Binary file format: why did the system read all the 4 bytes and displayed the value correctly as 25736483

Question

Using a c# program BinaryWriter class I am writing 2 words in a file

bw.write(i);
bw.write(s);

where i is an integer with value 25736483. and s is a string with value I am happy

I am reading the file again and outputting the value to a textbox.text

iN = br.ReadInt32();
newS = br.ReadString();

this.textBox1.Text = i.ToString() + newS;

The integer will be stored in 4 bytes and the string in another 11 bytes. When we read the ReadInt32 how did the system know that it has to spawn 4 bytes and not only 1 byte. Why did the system read all the 4 bytes and displayed the value correctly as 25736483?

Answer 1

You told it to read an Int32 with ReadInt32, and an Int32 is 4 bytes (32 bits). So you said "Read a four byte (32-bit) integer", and it did exactly what you told it to do.

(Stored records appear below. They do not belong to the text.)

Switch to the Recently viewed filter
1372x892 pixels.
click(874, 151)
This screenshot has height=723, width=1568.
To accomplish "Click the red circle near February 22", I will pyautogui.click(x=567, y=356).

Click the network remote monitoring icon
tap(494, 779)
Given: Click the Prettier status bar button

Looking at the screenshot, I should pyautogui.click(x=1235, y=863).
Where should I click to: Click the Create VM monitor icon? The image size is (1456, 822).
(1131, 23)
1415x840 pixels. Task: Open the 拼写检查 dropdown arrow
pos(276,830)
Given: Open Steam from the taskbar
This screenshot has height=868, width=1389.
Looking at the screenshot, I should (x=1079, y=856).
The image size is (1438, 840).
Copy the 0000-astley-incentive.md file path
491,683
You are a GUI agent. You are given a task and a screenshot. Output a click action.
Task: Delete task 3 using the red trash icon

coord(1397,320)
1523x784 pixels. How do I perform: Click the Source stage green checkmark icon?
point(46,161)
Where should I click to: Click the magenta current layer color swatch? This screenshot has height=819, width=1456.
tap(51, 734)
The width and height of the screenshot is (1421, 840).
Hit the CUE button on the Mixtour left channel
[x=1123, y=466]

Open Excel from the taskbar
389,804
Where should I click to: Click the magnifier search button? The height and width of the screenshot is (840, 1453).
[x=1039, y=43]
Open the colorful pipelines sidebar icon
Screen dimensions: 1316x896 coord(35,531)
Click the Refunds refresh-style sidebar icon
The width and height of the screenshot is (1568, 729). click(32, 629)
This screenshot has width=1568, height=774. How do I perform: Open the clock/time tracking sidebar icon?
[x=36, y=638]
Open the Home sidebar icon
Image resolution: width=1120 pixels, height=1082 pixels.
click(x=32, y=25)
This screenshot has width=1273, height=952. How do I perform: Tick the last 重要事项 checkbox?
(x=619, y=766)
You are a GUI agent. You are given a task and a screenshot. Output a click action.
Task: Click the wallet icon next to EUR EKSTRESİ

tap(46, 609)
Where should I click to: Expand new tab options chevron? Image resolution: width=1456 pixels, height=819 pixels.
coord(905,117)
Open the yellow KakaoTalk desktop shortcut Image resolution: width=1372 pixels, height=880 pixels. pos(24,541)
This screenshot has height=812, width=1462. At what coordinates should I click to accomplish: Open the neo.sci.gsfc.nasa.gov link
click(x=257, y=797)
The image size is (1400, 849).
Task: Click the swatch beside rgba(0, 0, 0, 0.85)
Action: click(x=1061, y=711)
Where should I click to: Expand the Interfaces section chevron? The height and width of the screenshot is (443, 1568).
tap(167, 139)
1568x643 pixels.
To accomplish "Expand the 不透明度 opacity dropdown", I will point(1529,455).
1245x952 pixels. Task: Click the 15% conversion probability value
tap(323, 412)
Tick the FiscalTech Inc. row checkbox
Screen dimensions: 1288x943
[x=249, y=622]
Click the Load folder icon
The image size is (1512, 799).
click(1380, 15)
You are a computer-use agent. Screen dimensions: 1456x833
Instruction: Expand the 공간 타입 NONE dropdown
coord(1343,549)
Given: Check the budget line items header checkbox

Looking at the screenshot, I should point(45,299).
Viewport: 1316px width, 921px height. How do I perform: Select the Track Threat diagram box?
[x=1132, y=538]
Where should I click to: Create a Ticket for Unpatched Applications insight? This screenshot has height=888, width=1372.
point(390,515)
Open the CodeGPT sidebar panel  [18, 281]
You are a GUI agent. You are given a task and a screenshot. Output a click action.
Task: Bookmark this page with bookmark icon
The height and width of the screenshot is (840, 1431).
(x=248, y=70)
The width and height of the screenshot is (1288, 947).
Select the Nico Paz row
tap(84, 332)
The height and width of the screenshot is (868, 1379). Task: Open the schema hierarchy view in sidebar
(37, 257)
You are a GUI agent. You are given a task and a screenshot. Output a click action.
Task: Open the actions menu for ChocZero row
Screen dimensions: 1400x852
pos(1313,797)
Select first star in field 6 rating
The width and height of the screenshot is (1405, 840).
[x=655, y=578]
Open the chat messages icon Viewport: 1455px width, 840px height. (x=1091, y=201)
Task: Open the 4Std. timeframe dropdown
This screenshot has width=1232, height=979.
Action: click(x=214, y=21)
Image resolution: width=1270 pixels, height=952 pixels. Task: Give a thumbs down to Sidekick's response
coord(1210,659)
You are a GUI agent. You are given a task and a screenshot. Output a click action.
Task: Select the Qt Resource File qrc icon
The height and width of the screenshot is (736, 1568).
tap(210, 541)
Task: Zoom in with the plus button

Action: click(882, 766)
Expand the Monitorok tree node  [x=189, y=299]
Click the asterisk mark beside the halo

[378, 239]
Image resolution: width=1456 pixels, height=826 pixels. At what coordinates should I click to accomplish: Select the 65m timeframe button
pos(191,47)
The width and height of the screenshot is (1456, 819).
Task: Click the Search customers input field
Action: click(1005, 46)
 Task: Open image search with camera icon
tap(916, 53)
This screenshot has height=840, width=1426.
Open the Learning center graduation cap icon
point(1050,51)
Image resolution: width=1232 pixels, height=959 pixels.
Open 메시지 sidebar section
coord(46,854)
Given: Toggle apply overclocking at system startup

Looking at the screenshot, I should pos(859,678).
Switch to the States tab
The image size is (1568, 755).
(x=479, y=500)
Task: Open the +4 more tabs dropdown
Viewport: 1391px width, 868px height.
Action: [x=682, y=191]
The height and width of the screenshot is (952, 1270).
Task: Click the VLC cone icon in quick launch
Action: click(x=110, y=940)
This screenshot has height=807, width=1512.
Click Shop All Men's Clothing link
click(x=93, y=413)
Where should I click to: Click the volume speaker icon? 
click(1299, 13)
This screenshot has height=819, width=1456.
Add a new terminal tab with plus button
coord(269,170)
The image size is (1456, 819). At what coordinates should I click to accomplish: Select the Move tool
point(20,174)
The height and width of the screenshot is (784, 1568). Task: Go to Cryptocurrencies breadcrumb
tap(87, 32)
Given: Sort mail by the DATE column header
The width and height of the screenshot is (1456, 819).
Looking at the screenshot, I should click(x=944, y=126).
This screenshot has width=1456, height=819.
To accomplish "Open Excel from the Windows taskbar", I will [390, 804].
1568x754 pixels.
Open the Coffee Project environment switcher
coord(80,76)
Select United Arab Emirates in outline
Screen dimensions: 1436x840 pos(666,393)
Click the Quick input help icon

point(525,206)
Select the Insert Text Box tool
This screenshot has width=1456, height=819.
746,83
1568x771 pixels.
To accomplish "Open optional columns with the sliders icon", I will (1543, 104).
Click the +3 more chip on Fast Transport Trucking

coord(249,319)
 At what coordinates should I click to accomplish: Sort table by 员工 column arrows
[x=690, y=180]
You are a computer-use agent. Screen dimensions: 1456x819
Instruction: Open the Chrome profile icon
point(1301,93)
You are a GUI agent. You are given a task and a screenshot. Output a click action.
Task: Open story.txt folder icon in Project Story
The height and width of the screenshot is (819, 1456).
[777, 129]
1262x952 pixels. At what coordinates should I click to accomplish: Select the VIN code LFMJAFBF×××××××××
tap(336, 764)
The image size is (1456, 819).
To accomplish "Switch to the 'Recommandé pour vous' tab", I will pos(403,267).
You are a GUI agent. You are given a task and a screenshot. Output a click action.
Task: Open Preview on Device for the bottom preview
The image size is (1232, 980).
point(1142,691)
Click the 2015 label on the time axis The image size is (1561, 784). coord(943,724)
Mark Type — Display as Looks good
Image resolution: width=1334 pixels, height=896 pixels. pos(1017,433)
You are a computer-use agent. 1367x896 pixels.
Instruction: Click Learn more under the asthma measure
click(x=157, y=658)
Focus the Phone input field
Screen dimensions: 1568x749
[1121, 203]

The same thing happened when you used bw.write(i); - as you said, i is an integer, and you told it to write an integer. Since the default integer is 4 bytes (32 bits) on your platform, it wrote 4 bytes.

Answer 2

Integers are 32-bits on your platform. So when you passed an integer to write, you got an overload that writes 4 bytes. The ReadInt32 function knows to read four bytes because 32 bits is four bytes, so that's what it always does.

Answer 3

The Write method has an overload for each variable type that it knows how to write. This overload knows exactly how many bytes it takes to store the value in the stream. You can see every specific overload here.

When you read data you call the correct version of .Read for the data type you are trying to read, which is also specifically coded to know how many bytes are in that type.